#### Information provided:
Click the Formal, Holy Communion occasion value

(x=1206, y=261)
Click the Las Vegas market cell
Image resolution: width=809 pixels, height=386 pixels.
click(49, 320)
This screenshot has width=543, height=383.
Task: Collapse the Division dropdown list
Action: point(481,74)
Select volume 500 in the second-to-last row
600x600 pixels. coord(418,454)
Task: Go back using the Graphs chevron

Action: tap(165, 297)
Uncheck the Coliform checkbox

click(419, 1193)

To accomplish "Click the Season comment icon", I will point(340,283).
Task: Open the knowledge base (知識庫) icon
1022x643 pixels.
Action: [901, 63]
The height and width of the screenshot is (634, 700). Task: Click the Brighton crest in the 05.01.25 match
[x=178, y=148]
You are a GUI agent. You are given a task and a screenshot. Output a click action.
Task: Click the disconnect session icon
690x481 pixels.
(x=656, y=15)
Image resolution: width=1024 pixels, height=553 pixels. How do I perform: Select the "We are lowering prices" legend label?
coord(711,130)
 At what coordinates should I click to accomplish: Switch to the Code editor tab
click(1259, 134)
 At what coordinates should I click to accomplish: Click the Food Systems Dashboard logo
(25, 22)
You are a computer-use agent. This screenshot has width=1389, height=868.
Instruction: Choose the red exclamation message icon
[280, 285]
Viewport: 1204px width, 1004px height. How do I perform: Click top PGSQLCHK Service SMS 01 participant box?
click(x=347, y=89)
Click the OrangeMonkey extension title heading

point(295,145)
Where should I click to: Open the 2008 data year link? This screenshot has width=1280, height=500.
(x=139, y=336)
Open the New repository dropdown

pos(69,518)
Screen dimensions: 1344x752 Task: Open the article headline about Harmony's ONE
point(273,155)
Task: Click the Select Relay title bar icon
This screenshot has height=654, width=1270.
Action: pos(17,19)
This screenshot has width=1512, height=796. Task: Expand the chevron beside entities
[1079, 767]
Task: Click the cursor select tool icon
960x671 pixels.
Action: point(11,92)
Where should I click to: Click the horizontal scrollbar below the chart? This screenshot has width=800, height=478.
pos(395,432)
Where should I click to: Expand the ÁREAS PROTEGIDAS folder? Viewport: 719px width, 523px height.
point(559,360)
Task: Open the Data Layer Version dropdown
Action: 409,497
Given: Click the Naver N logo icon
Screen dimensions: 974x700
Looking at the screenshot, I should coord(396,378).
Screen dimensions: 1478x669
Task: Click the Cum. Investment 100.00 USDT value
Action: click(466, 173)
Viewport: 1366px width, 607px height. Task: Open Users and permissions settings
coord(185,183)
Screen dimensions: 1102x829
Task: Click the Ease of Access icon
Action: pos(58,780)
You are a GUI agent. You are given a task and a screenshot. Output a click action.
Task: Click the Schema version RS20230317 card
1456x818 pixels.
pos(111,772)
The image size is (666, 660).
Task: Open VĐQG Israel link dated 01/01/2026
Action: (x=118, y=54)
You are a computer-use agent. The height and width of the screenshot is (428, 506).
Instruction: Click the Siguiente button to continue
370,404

#### Given request:
Give the lines of the material above, from the line with "Task: Click the cursor select tool icon" up to and including the line with "Action: 409,497", as a Markdown table with the columns Row and Line text. Number each line in order and leave out any blank lines.

#### Task response:
| Row | Line text |
|---|---|
| 1 | Task: Click the cursor select tool icon |
| 2 | 960x671 pixels. |
| 3 | Action: point(11,92) |
| 4 | Where should I click to: Click the horizontal scrollbar below the chart? This screenshot has width=800, height=478. |
| 5 | pos(395,432) |
| 6 | Where should I click to: Expand the ÁREAS PROTEGIDAS folder? Viewport: 719px width, 523px height. |
| 7 | point(559,360) |
| 8 | Task: Open the Data Layer Version dropdown |
| 9 | Action: 409,497 |